[Exercise instructions] From the line that holds "Given: Click the user icon next to Zugang" to the last line below, retype everything exactly and nothing else; omit pictures.

····················

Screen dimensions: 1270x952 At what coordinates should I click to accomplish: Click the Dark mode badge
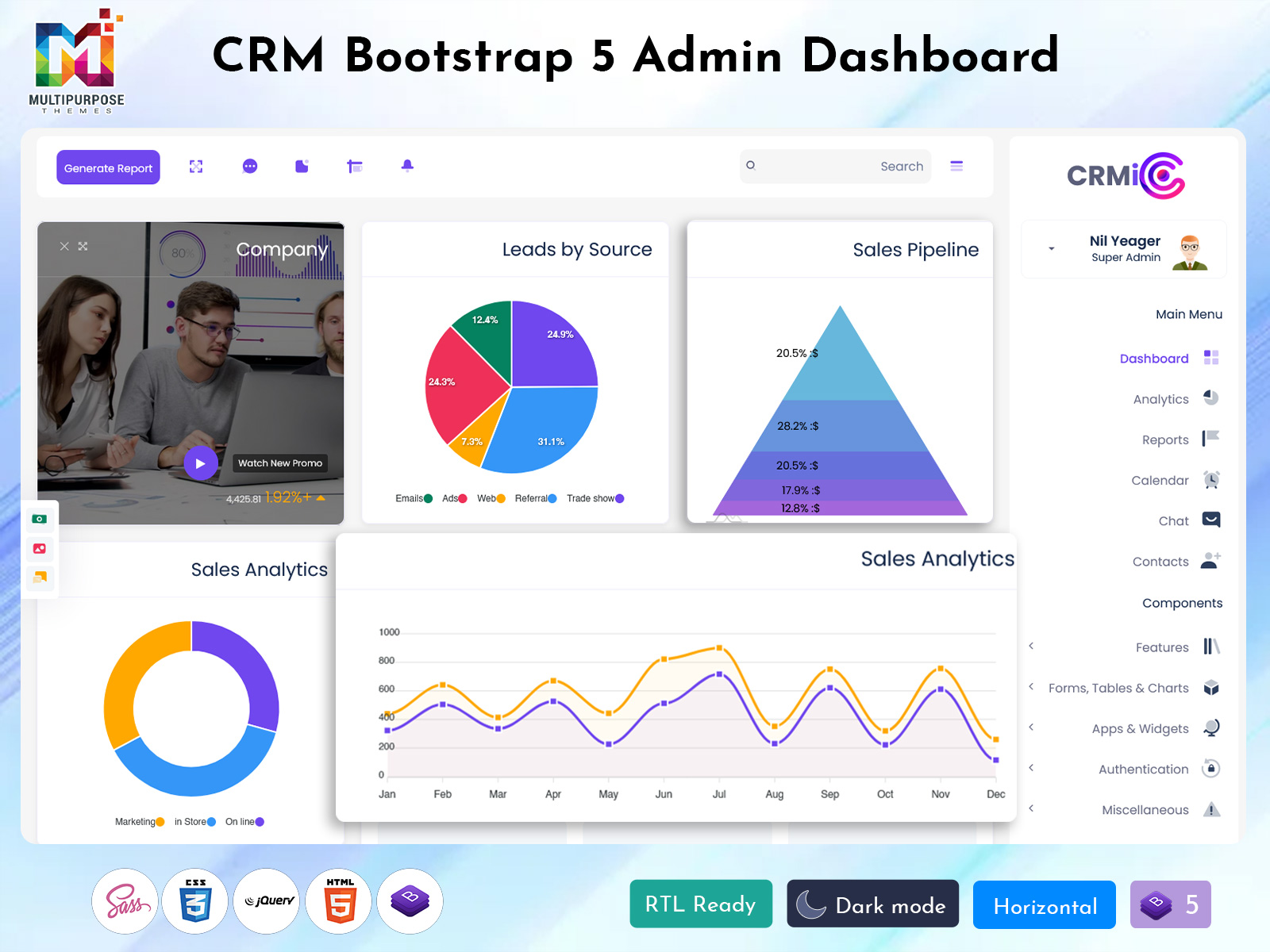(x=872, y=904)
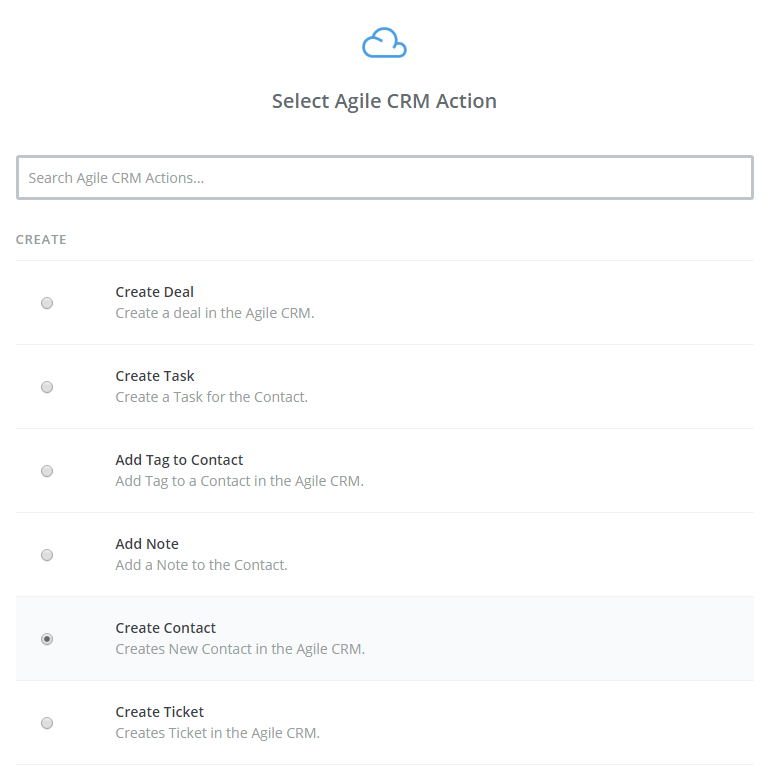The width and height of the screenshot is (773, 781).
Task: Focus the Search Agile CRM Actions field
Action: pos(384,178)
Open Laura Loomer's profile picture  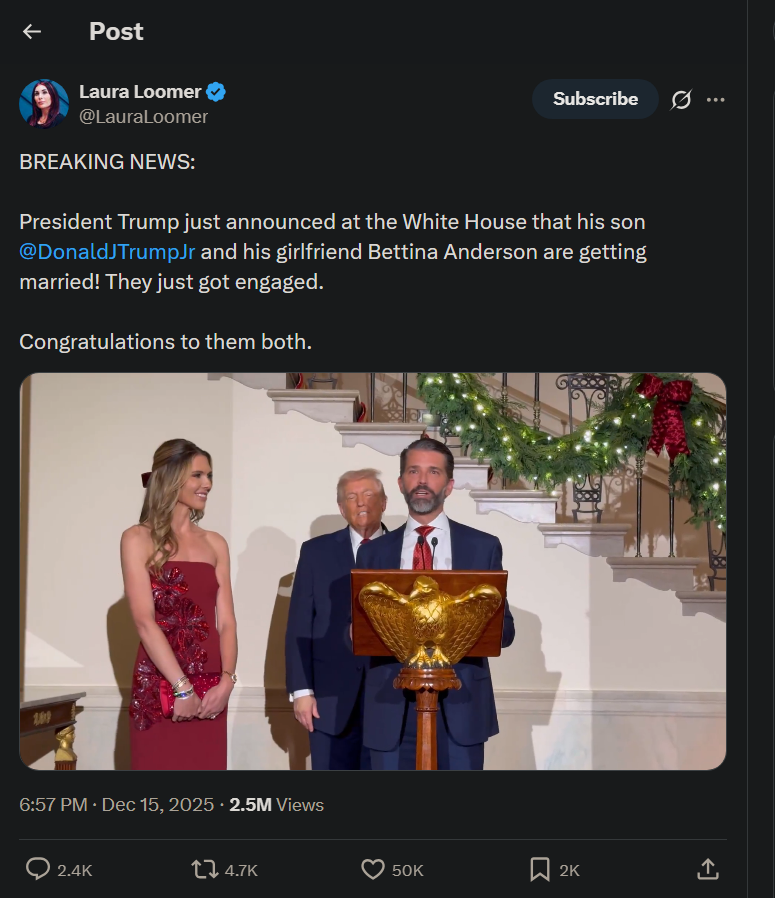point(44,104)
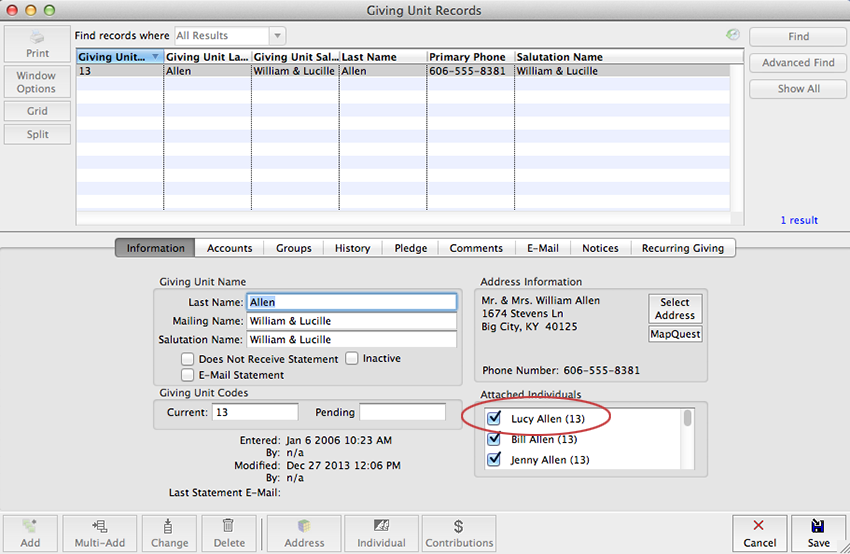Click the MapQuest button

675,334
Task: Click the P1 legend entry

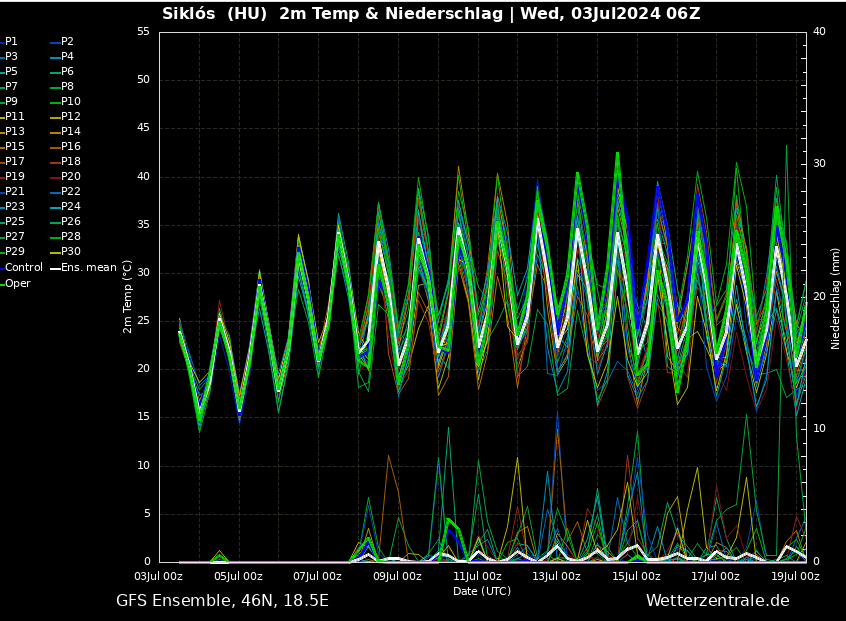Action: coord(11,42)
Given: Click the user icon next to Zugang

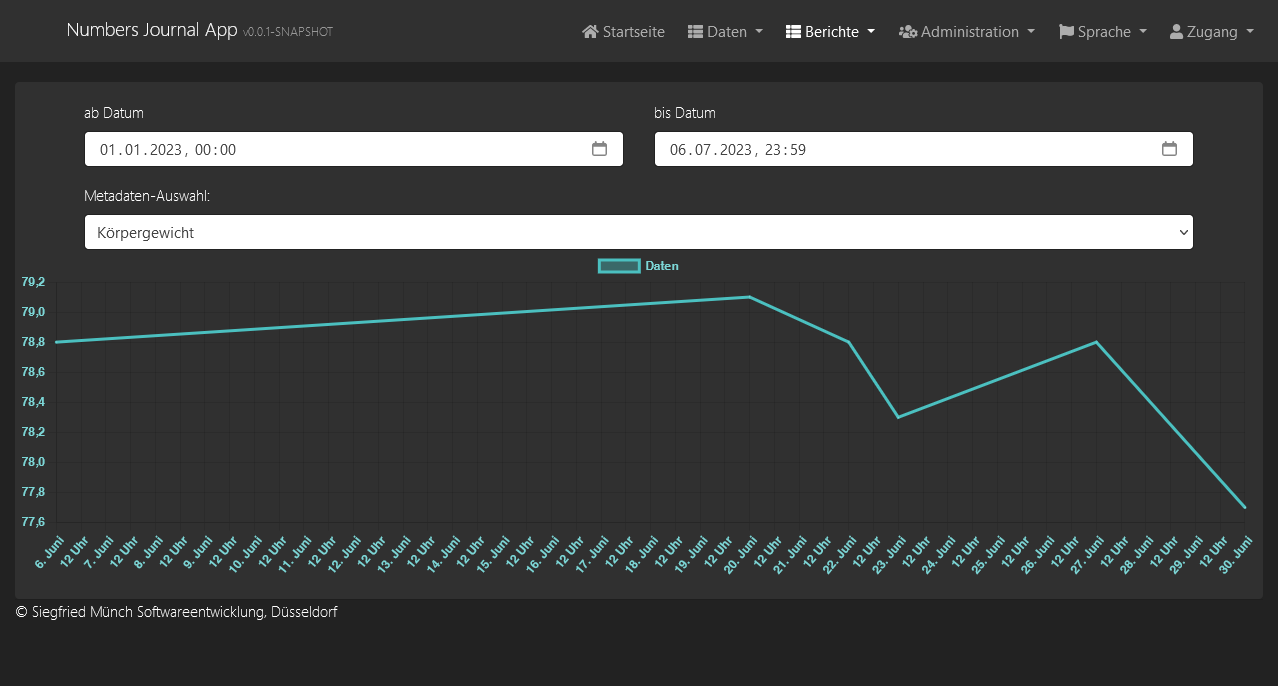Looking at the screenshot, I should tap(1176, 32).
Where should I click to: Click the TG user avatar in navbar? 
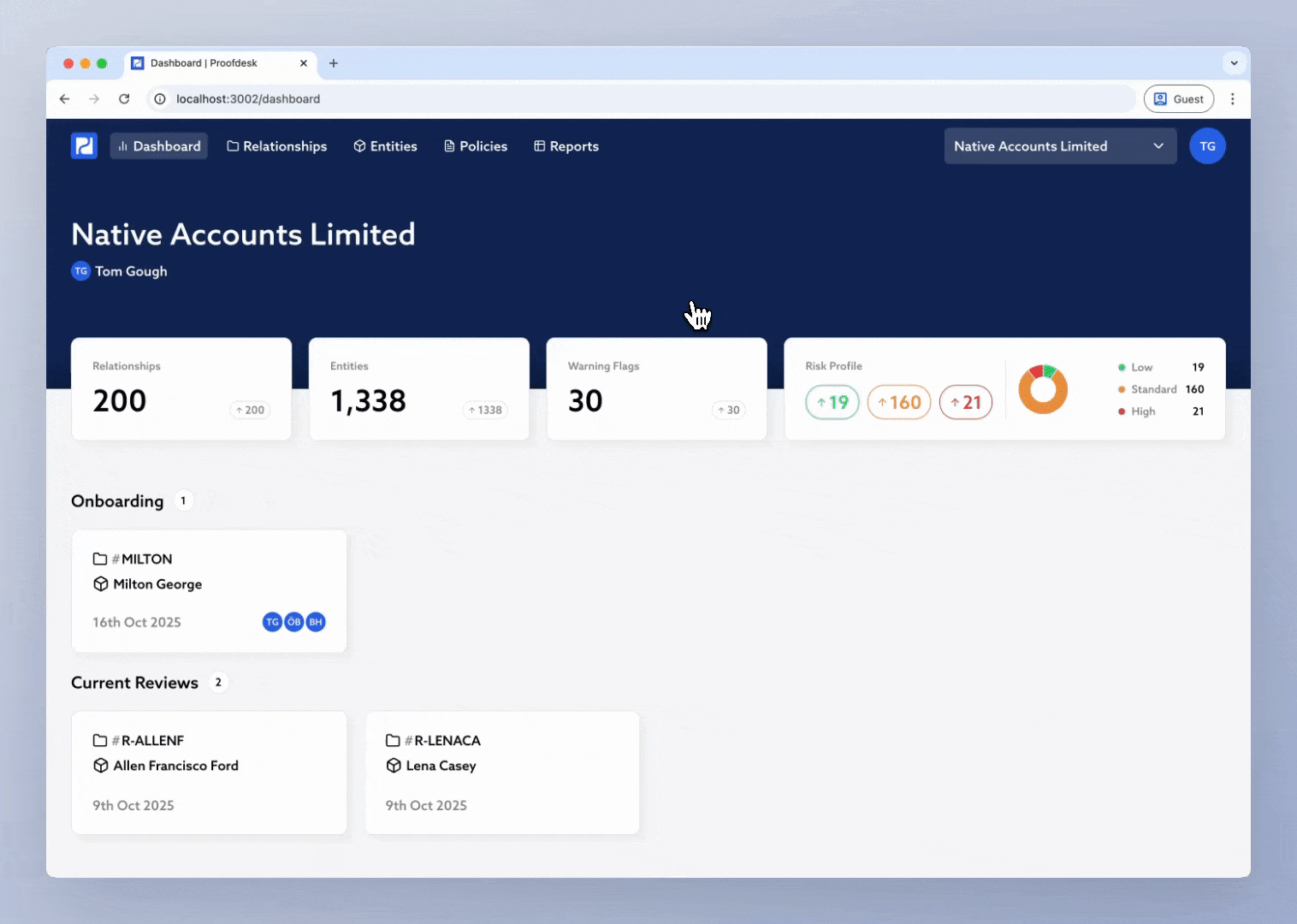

····················

[Solution]
Given: Click the user icon next to Zugang

Looking at the screenshot, I should tap(1176, 32).
Where should I click to: Click the TG user avatar in navbar? 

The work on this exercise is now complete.